ROYAL FAMILY
Breaking: Princess Diana “Destroyed” Prince Charles’s Belongings During a “Blazing Row” on Honeymoon….See More

The trip wasn’t as idyllic as it seemed.
Princess Diana may have detailed her honeymoon to the then-Princes Charles as a “tremendous success” in a 1981 letter to her family’s former housekeeper, but behind-the-scenes, the trip was anything than what you’d expect from a romantic couple’s vacation.
According to royal author Penny Junor—who wrote the biography The Duchess—Diana and Charles’s 12-day cruise aboard the Royal Yacht Britannia didn’t go exactly as planned. In her book, Junor revealed that Charles packed novels and art supplies for the couple’s honeymoon, which saw them visit several destinations—including Tunisia, Algeria, Sicily, the Greek islands, Egypt, and Scotland.
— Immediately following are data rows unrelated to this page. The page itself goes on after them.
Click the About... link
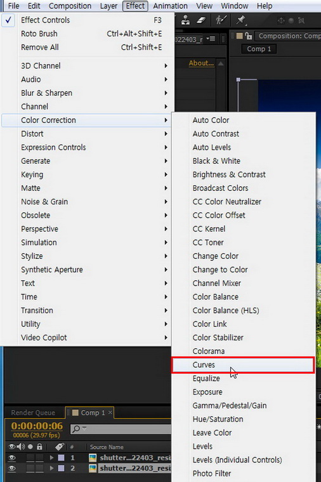Image resolution: width=321 pixels, height=482 pixels. click(x=201, y=63)
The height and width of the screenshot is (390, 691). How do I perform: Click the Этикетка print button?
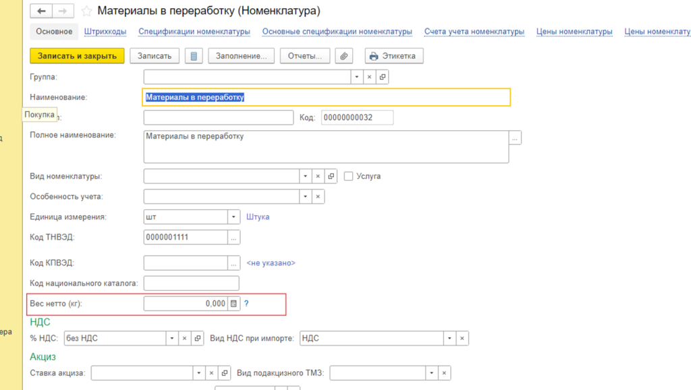click(x=394, y=56)
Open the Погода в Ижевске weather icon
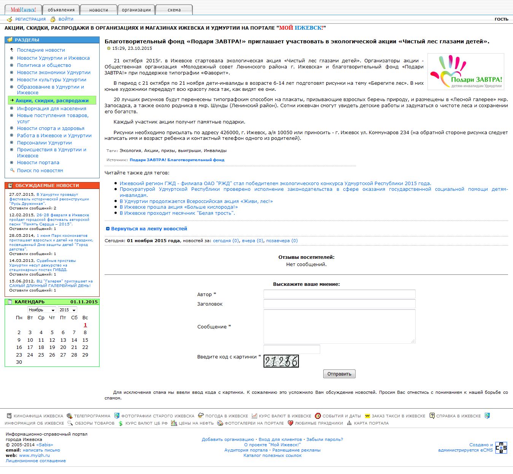The width and height of the screenshot is (513, 474). click(201, 416)
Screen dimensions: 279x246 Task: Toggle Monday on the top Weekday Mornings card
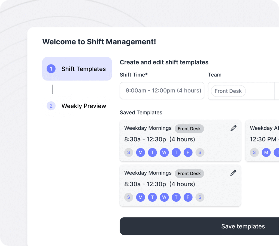[141, 152]
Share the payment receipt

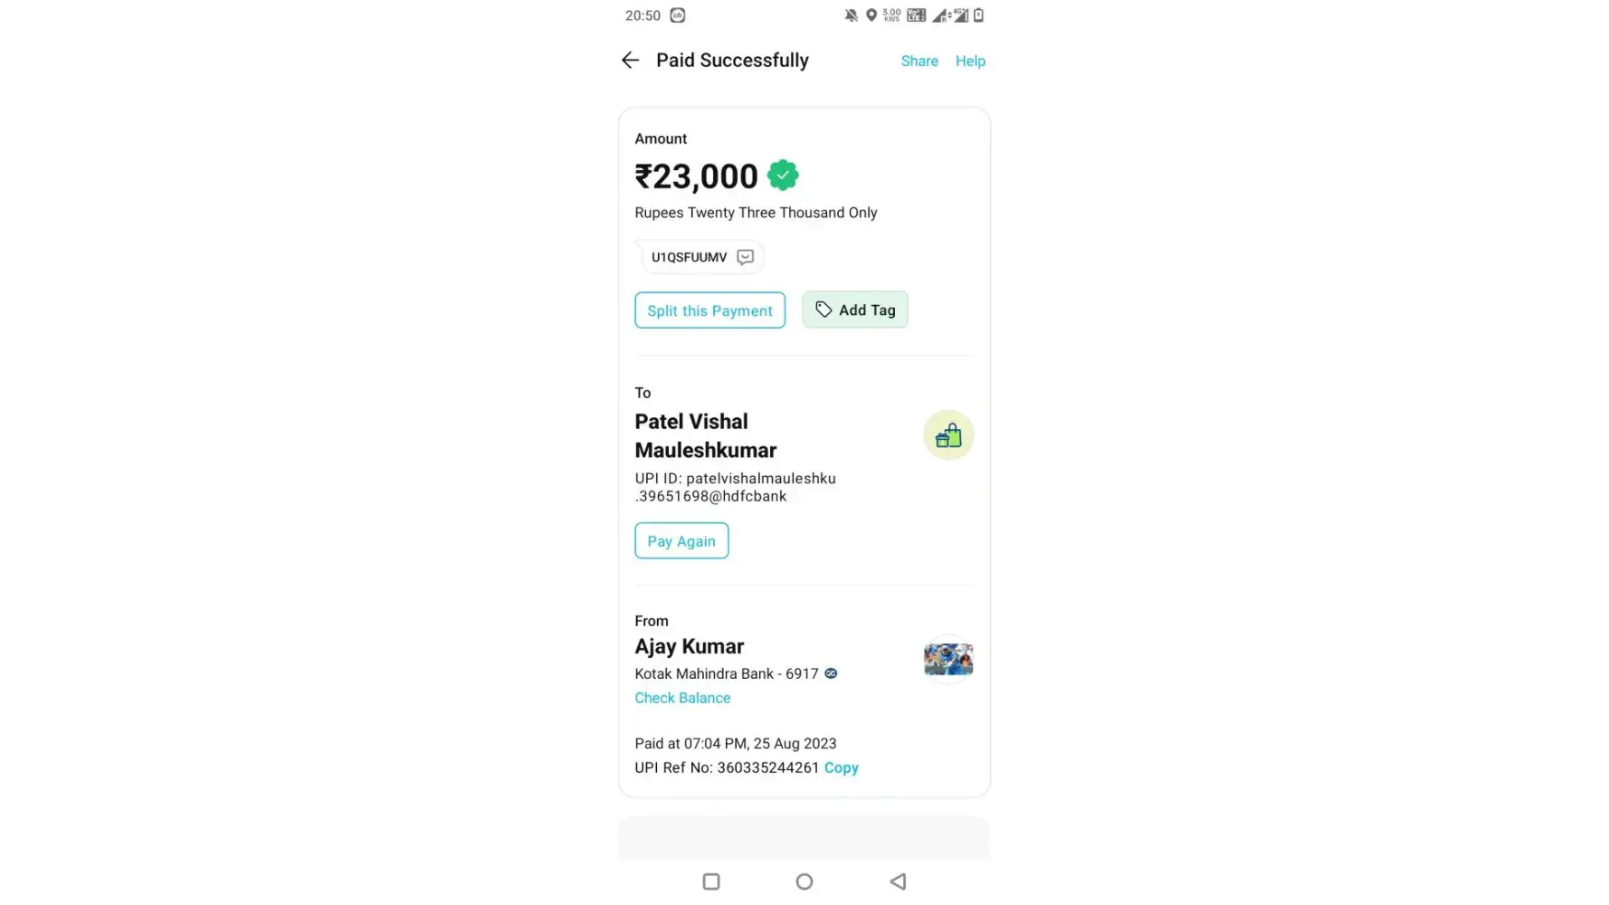click(x=919, y=61)
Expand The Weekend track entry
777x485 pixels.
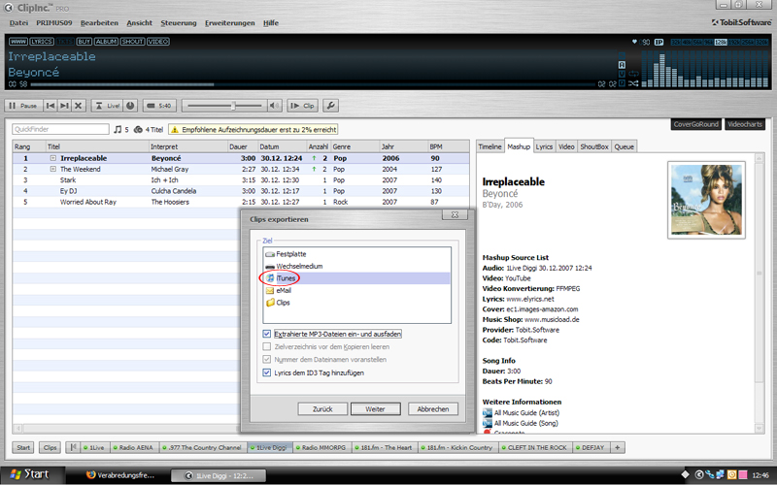point(53,169)
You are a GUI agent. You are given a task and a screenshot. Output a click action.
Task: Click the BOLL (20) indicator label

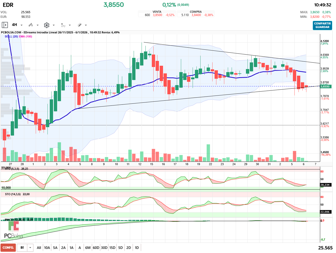pyautogui.click(x=11, y=36)
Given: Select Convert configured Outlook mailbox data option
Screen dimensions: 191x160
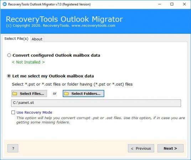Looking at the screenshot, I should (9, 55).
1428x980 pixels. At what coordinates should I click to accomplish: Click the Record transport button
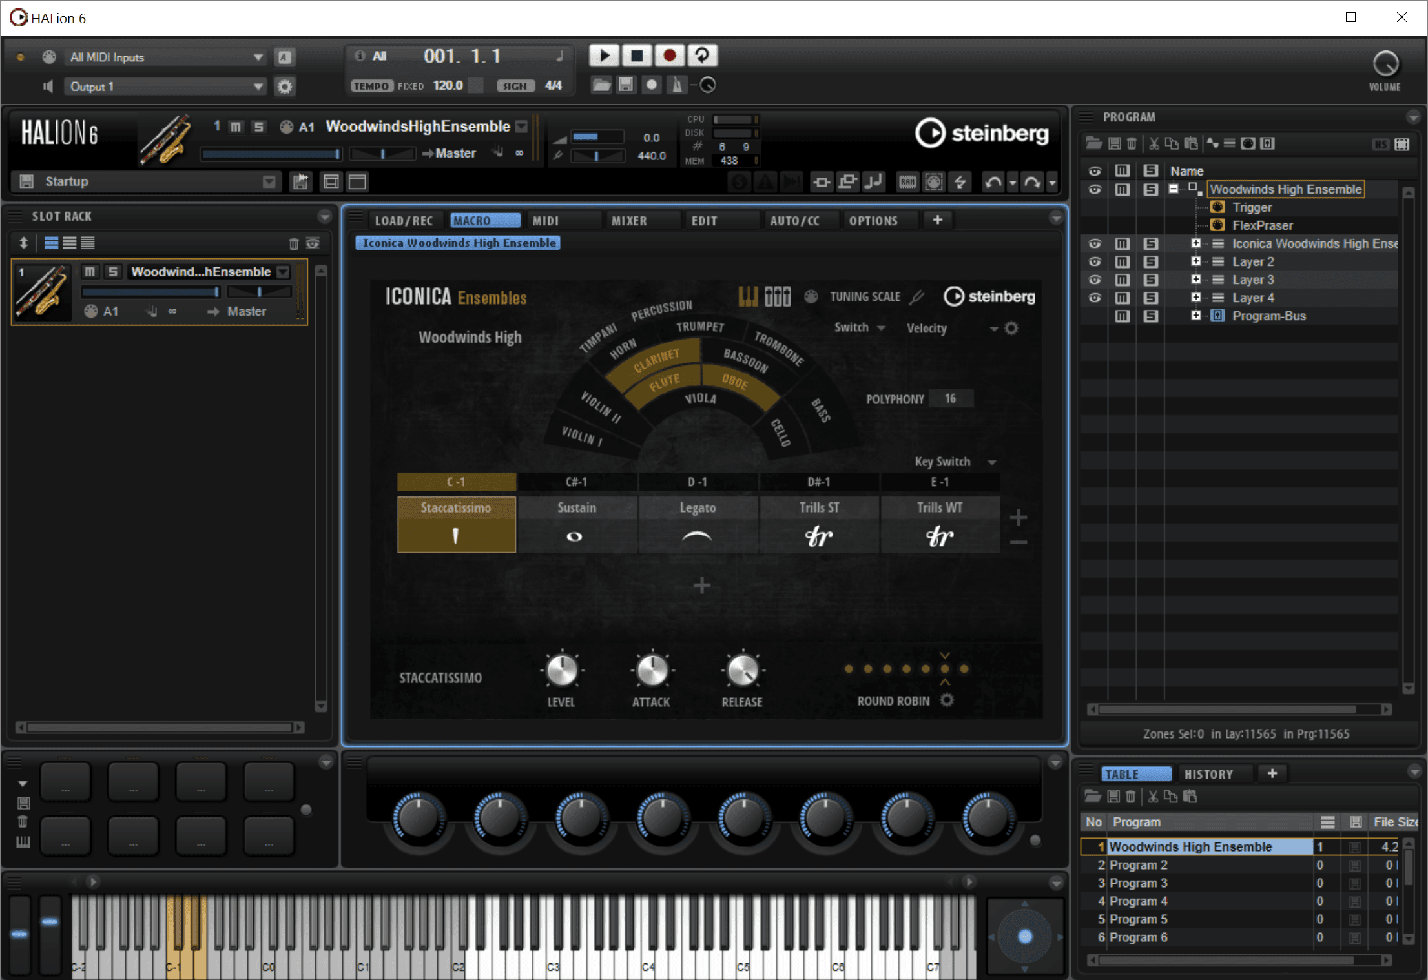(669, 56)
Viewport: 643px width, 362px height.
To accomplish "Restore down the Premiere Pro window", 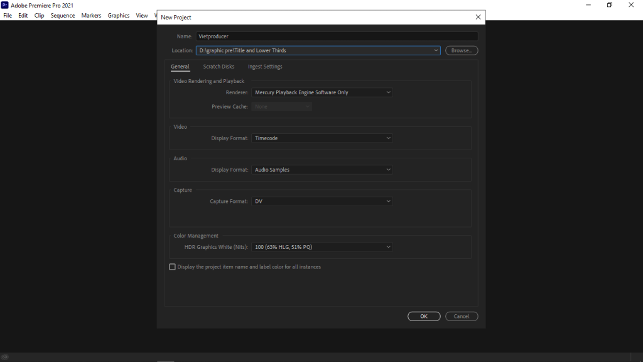I will tap(609, 5).
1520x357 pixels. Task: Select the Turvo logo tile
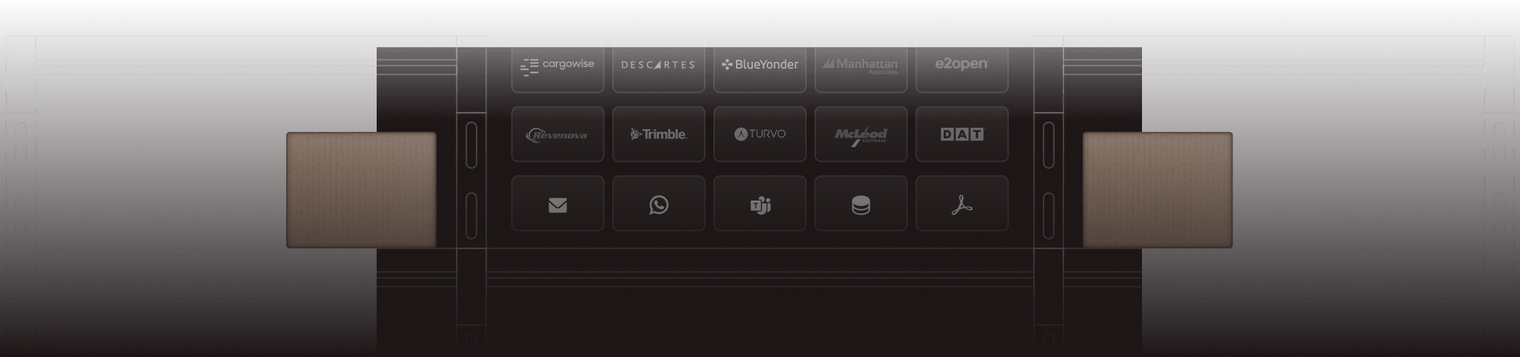[x=760, y=134]
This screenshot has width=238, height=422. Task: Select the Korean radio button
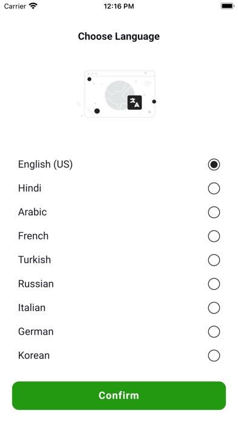(x=214, y=355)
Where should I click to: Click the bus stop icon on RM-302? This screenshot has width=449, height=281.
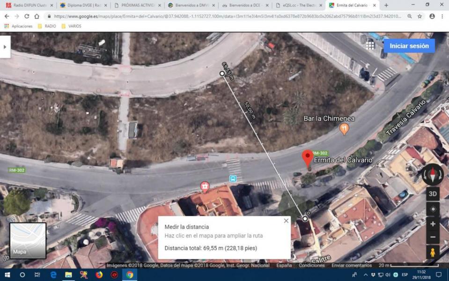point(233,178)
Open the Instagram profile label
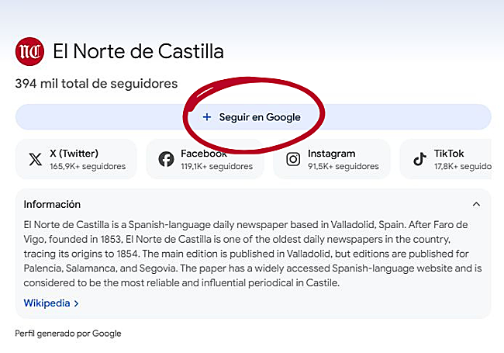 [331, 154]
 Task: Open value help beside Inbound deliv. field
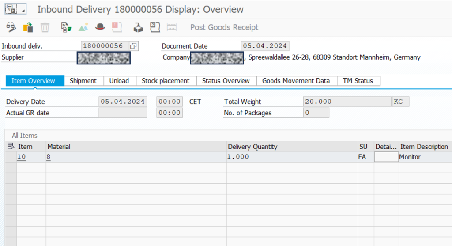pos(133,46)
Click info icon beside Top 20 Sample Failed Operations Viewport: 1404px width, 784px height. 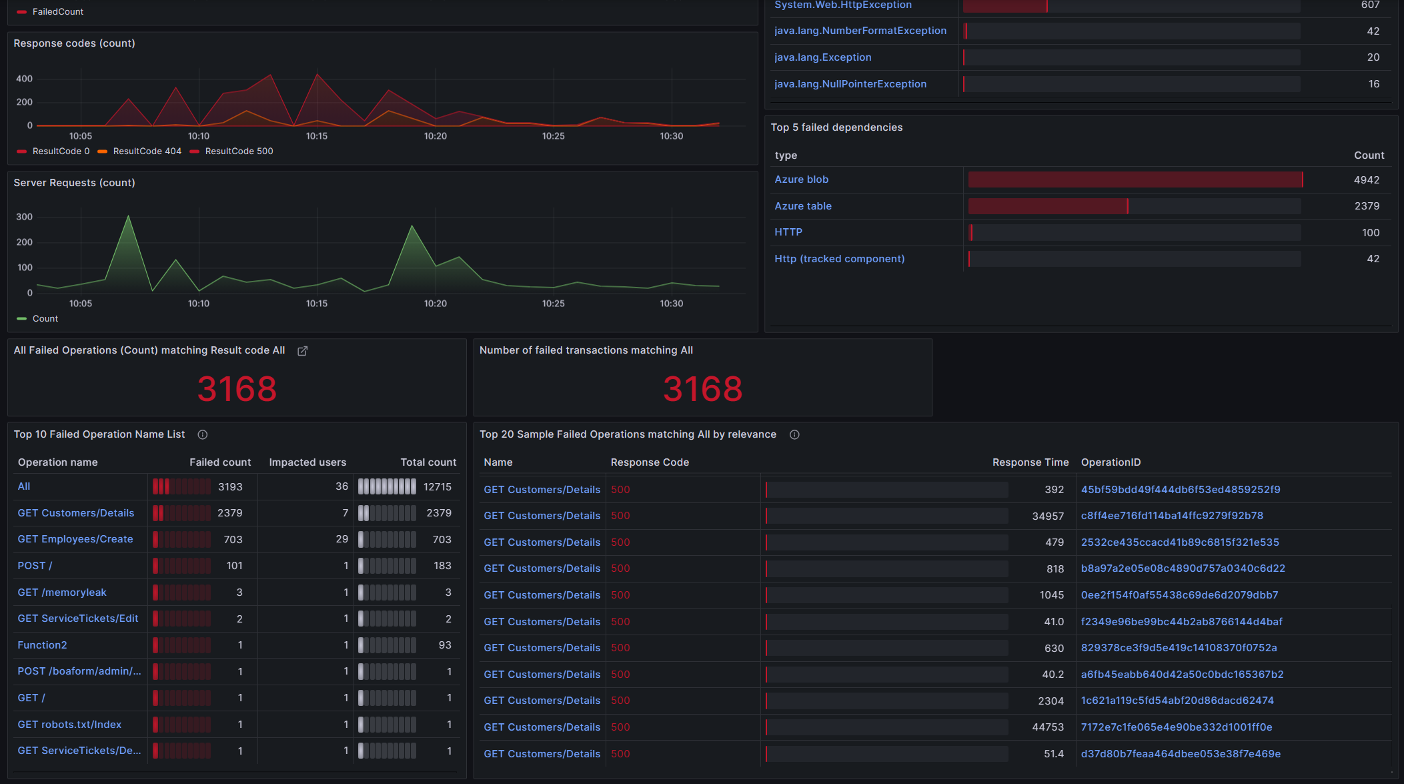(794, 435)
He’d taken along his watercolours, some canvases and a pile of books by the Afrikaner mystic and writer Laurens van der Post, which he’d hoped he and Diana might share and then discuss in the evenings,” Junor wrote, adding that Diana, who “was no great reader,” wasn’t pleased.
She hated his wretched books and was offended that he might prefer to bury his head in one of them rather than sit and talk to her,” Junor explained. “She resented him sitting for hours at his easel, too, and they had many blazing rows.”
She continued, “One day, when Charles was painting on the veranda deck of Britannia, he went off to look at something for half an hour. He came back to find she’d destroyed his painting and all his materials.”
Later, Diana admitted that their honeymoon wasn’t perfect after all, revealing that Charles’s ex-girlfriend (and now wife), Camilla Parker Bowles, was another point of contention between them on the trip.
“On our honeymoon, cufflinks arrive on his wrists,” Diana said in a Channel 4 documentary. “Two Cs entwined like the Chanel ‘C.’ Got it. One knew exactly. So I said, ‘Camilla gave you those, didn’t she?’ He said, ‘Yes, so what’s wrong? They’re a present from a friend.’ And boy, did we have a row. Jealousy, total jealousy. And it was such a good idea—the two Cs—but it wasn’t that clever.”